From drought scare to deluge despair: The science of the storm

Friday, 5 January 2018

ANALYSIS: After a period of calm, dry weather for much of the country, in which century old records for dryness were toppled, the furious storm from the north seemed to come out of the blue.

What may at first seem like atmospheric whiplash was actually a case of cause and effect – and may be a taste of things to come.

The sub-tropical low roaming down the country, which formed earlier in the week near Queensland in Australia, is the most significant storm to hit New Zealand in many months.

Within 24 hours of hitting land on Thursday, it had rained more in Auckland than it had through November and December combined; Rotorua had surpassed its usual total January rainfall; and coastal and riverside areas were about to be inundated by an unfortunately timed king tide.

Part of the storm's intensity, however, can be traced back much further, to the settled days of late November when much of the country was cloaked in sunshine and worrying about drought.

**READ MORE:

* Live: Record rainfall in Auckland as storm closes SH1 to Kaikōura

* Thames Coast road severely damaged in wake of storm

​* In photos: New Year storm

* Heavy rain closes roads in Christchurch, causes flooding

* Emergency services attend more than 100 storm jobs overnight**

A weather pattern consistent with La Niña caused arm temperatures and widespread dryness, particularly in the south. It didn't rain at all in Christchurch for more than 40 days, an effect which spread like a halo to much of Canterbury where rainfall totals for the month were in single digits.
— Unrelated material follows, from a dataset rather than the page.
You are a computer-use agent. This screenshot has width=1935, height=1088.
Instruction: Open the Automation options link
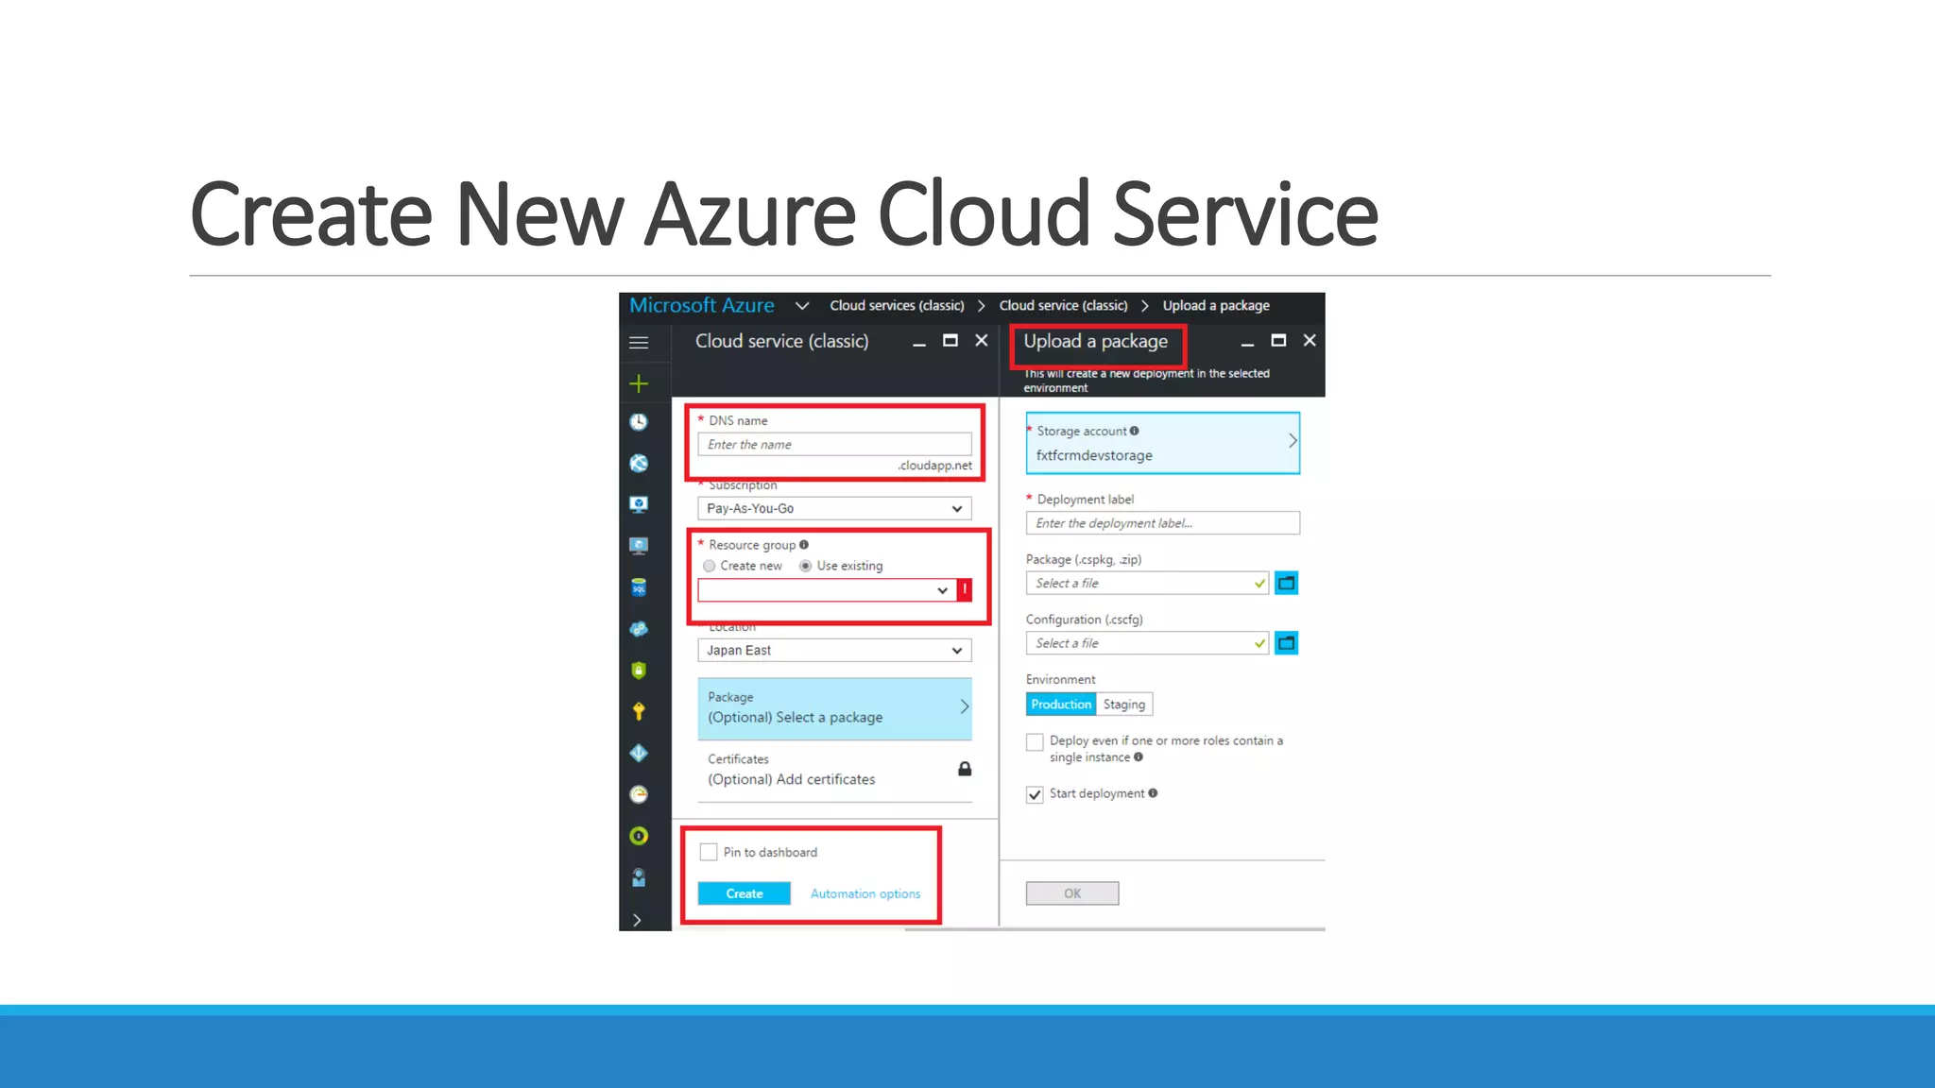pyautogui.click(x=865, y=893)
In Milford Sound, the wettest part of the country, it didn't rain for 23 straight days.

Those warm, dry, and settled conditions contributed to an unusual phenomena: a marine heat wave, in which sea temperatures around New Zealand were about 2 degrees Celsius warmer than average.
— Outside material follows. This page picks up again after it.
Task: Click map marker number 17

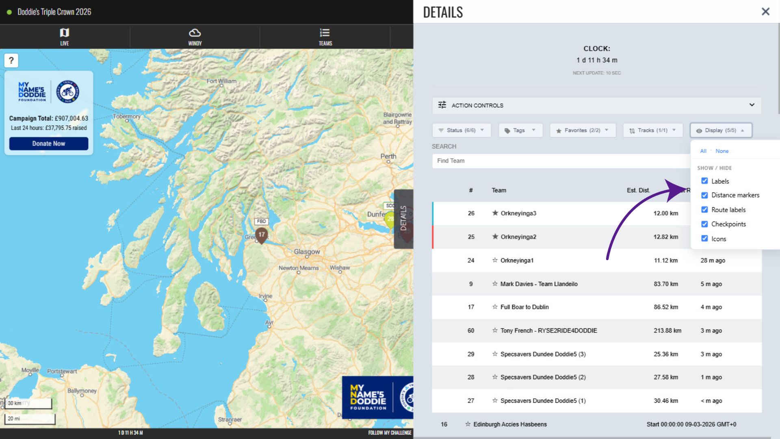Action: pyautogui.click(x=261, y=235)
Off the west coast, in the Tasman Sea, temperatures were as much as 6C above normal – at the time, it was the largest sea temperature anomaly in the world.

When weather conditions are settled – effectively meaning a lack of wind – there is no mechanism for deeper, colder water to come to the ocean's surface, which keeps the seas warm, says Niwa scientist Chris Brandolino.
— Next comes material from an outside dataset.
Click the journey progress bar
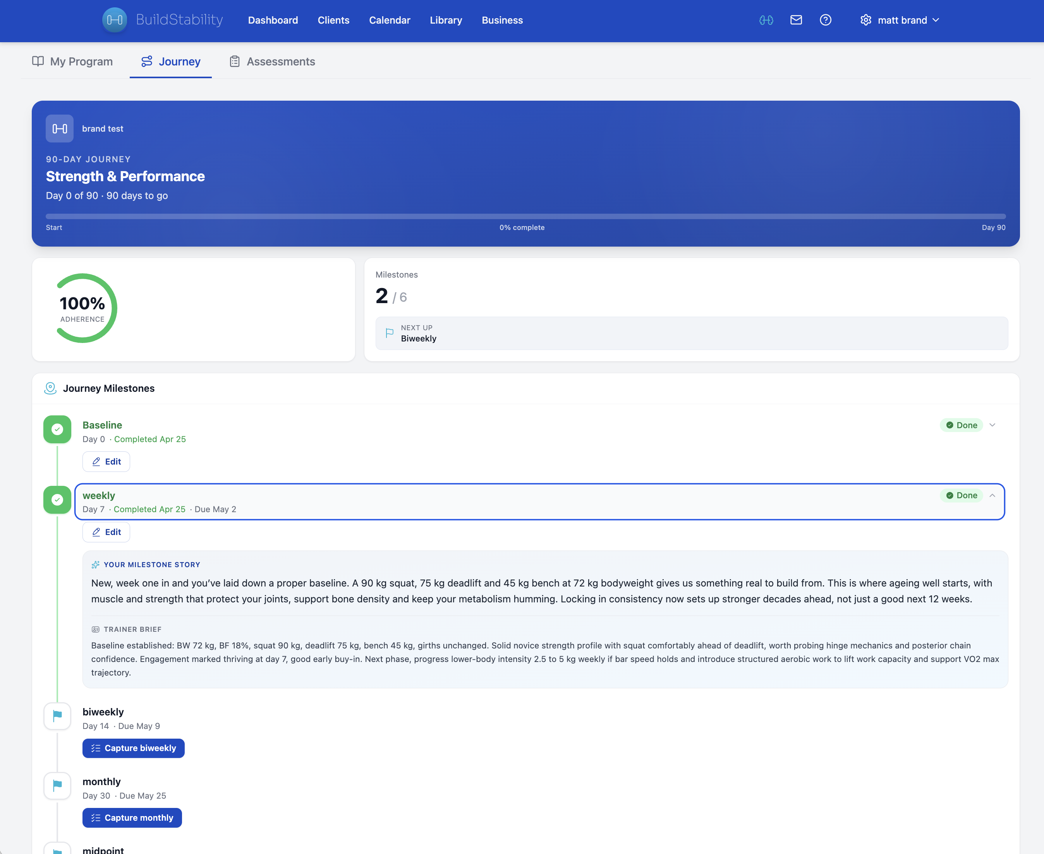 coord(522,215)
For a storm, warm seas are like fuel: the water stores the heat as potential energy, similar to a rubber band ring stretched back, about to be flung. 

'Warm ocean temperatures release a lot of heat and a lot of energy into the atmosphere, and if you have a storm or a low pressure passing over that, it can provide the necessary energy to really ramp up the intensity of the storm,' Brandolino says.

'In other words, if the same storm were to pass over waters that were cooler than average, as opposed to warmer than average, I'd be shocked if we got a similar result.'

That effect is a major reason why climate scientists say rising temperatures will increase the intensity of extreme weather events: warmer oceans can empower storms, potentially increasing rainfall amounts and wind speeds.

While the unusual warmth of the sea around New Zealand has ebbed and flowed since November, it is still much warmer than usual, and will likely remain so for the coming months. 

The water is not only warmer on the ocean's surface, but much deeper down, to depths of about 100 metres. Even if winds churn the water, it may not have a significant cooling effect, Brandolino says, which raises the prospect of more empowered storms.

'For the next three months, the main things that will drive the weather is La Niña and these very warm ocean temperatures,' he says.

'There will be days where that might not be the case, but we're talking about the overall theme and flavour.

'Because of these warm ocean temperatures persisting, we still have to be on guard for some future rain events, low pressure systems, that could produce significant rainfall. I'm not saying that's a slam dunk but there's probably an elevated risk for additional storms that will move over the Tasman sea and be stronger than usual because of these warmer than average ocean temperatures.'

While heavy rain and fierce wind gusts have caused havoc, it is another unfortunate spin-off of the storm doing damage to coastal areas.

The storm reached its peak on Friday morning, roughly aligned with a king tide which would have happened with or without the storm.

The consequential effect is called a storm surge, which is like a tsunami in miniature: the storm increases the height of the water beyond what would typically be expected in normal conditions, which is already high in a king tide.

Storm surges are typically the most damaging component of a major storm, particularly in a coastal country like New Zealand. In Thames, for example, Friday's rainfall was far from the heaviest in New Zealand, but storm surges caused significant flooding and damage to infrastructure.

With rising sea-levels, as expected under a warming climate, storm surges will get higher and reach further inland – issues already evident in pockets around the country, where homes and infrastructure have been damaged.